[Records excerpted from a collection]
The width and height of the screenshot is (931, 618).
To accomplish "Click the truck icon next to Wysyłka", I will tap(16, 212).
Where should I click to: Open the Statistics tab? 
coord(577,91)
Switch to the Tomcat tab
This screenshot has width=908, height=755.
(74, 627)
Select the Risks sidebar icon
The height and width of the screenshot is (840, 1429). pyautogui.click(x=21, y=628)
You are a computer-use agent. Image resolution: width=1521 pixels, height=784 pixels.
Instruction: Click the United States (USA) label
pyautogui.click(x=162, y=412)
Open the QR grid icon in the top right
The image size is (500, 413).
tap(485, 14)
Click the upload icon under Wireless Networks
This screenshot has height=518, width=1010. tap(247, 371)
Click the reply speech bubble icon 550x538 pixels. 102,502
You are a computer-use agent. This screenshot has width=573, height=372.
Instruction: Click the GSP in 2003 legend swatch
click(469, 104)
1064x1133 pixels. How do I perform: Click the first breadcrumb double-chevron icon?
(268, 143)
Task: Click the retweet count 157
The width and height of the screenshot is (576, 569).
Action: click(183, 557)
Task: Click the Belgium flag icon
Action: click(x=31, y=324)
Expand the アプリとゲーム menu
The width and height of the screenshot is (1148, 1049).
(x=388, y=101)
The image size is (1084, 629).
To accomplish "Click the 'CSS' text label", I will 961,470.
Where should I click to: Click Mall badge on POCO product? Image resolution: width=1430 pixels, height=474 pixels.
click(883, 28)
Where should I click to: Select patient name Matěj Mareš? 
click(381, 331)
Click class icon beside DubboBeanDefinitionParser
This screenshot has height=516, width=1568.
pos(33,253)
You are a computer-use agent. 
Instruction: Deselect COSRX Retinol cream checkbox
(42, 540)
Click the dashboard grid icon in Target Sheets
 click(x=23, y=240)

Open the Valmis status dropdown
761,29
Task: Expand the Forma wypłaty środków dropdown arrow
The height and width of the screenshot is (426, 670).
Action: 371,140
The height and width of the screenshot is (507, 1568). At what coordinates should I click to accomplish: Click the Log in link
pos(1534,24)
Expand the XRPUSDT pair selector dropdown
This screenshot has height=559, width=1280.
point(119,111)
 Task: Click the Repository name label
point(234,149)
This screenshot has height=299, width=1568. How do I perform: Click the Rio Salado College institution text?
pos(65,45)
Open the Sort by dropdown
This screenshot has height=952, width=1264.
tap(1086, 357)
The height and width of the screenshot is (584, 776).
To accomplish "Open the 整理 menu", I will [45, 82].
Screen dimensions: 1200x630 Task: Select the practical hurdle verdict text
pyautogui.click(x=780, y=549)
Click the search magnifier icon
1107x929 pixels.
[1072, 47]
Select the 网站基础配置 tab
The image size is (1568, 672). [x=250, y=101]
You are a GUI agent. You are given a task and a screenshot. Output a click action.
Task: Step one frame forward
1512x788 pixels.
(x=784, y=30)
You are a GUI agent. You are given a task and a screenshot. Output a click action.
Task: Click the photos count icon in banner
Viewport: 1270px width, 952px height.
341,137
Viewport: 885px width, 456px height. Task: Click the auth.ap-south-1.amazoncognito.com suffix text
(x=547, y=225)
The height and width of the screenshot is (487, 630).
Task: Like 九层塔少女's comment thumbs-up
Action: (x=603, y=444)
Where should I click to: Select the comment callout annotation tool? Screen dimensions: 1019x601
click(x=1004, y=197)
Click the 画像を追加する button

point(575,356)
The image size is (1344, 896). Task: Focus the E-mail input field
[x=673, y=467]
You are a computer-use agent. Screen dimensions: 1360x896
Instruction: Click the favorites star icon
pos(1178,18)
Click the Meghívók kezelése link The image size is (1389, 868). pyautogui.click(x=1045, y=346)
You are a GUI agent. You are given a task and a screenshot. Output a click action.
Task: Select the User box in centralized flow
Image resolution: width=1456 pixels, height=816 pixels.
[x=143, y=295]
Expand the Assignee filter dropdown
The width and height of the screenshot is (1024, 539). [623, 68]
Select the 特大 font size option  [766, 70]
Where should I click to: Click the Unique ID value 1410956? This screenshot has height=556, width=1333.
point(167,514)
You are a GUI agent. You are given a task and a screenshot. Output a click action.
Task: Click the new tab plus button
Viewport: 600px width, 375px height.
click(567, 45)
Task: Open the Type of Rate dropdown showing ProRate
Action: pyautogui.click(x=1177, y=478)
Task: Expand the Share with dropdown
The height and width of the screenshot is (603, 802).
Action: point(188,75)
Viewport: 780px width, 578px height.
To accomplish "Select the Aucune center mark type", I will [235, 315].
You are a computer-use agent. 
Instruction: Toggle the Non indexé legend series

-- EXERCISE OBJECTIVE --
Take each line above that contains "menu" and copy it out.

-- ANSWER AREA --
Expand the アプリとゲーム menu
To accomplish "Open the 整理 menu", I will [45, 82].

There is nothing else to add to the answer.